To accumulate greater wealth with less upset, look at the market, and your portfolio, less often.

But if more money isn’t sufficient to shift your behavior, there is now evidence that observing stock-market volatility raises the risk of heart attacks. Of course, not all volatility is bad or stress inducing. Volatility that increases stock prices is not likely to bring on a heart attack. Instead, it’s volatility that decreases stock prices that occasionally stirs our Pain Ratios to levels that can be physically harmful. A study by Duke University researchers showed a greater number of heart-attack patients on days when the NASDAQ Composite Index was down. Another study in China indicated that a 5% decrease in the Shanghai Composite increased heart-attack risk by 17%.

To reduce the likelihood of having a heart attack, it may help to look at the market, and your portfolio, less often.

CONCLUSION

In the huge majority of cases, we monitor our portfolios over time periods of much less than the two years necessary to achieve positive satisfaction levels (in the table above). In today’s world, looking at the day’s market action is an all-too-easy distraction from a boring lunch line or a slow train ride. And after five years of front-page news being dominated by financial news, hyper-frequent monitoring is the norm and somewhat difficult to avoid.

However, it seems probable that the average result of frequent observation is bad—less wealth, more emotional pain, greater dissatisfaction, and possibly even physical harm. Our Pain Ratios are valuable to us, but only if carefully controlled.


 

[1] The paper was titled “Myopic Loss Aversion and the Equity Premium Puzzle” (Quarterly Journal of Economics, 1995). Several other behavioral finance papers, including some referenced by Benartzi and Thaler, found the “Pain Ratio” ranges from 2.0 to 2.5.

[2] With the majority rejecting this gamble, it implies an average Pain Ratio of greater than 2.0 (i.e., greater than 200 divided by 100).

[3] The gamble offers an expected value of $50. This is equal to 50% of -$100 plus 50% of +$200.

[4] I say “prudent” because the expected outcome of each individual gamble is a win of $50.

[5] Michael Mauboussin of Legg Mason has written a follow-up to Bernstein’s piece as well, which was very helpful.

[6] The one-year figures of 10% and 20% for the return and volatility, respectively, are the bases for the entire table. For example, the one week return is .10/52, and the one-week volatility is .20/(52^.5), while the five-year return is 1.10^5-1 and the five-year volatility is .2/(1/5^.5). The one-year figures are very close approximations of actual average results; other time periods are extrapolations of the one-year figures.

[7] From 1926 to 2011, the actual annualized return was 9.8% and the actual volatility was 20.5%.

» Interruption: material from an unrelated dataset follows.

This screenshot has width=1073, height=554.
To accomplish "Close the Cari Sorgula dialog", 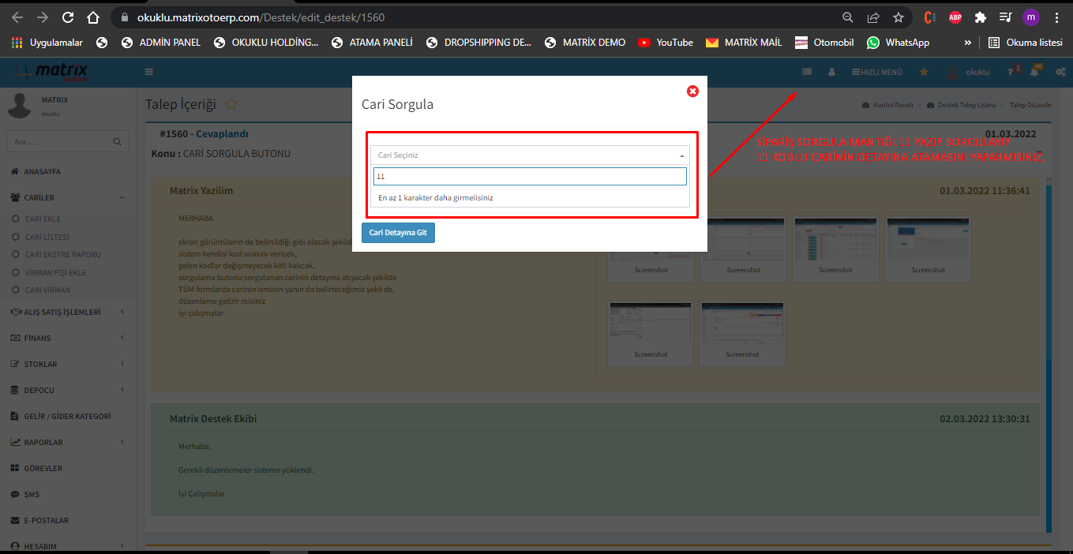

[8] The data assume that equity market returns are normally distributed (i.e., well represented by the bell-shaped distribution, or curve). While the normal distribution has proven an unrepresentative distribution for equity market returns (at least in my opinion), I believe it remains plenty sufficient for this analysis.

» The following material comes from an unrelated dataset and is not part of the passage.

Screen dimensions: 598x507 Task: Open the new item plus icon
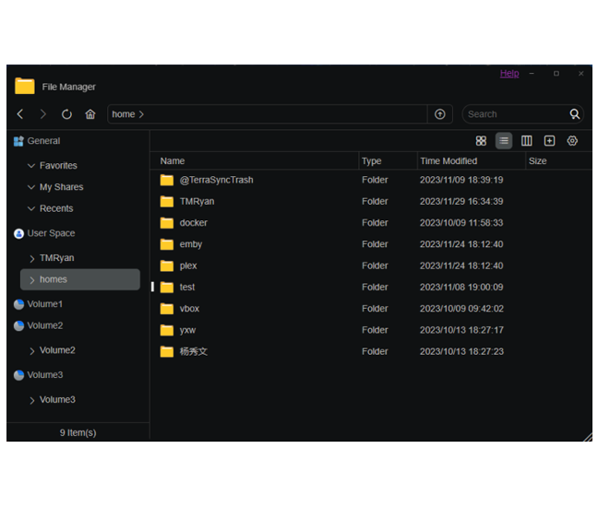[549, 141]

[9] The calculation of Volatility/Return for the one-hour time period is 0.487/0.006 = 82.2.

[10] Over the average one-year period, there was a 69.15% probability of making money, and, necessarily, a 30.85% probability of losing money. Given those probabilities, we actually can calculate whether or not a one-year holding period provides us satisfaction, or utility, or usefulness. The calculation is as follows:

Satisfaction, or Utility = (probability of making money x 1) – (probability of losing money x 2.5); One-year utility = (.6915 x 1) – (.3085 x 2.5) = -.08

[11] Historically, this has been a statistical fact, and it is very likely to be a fact going forward as well. If investors weren’t offered a positive return on investment, at least in the long run, they would never choose to forgo current consumption.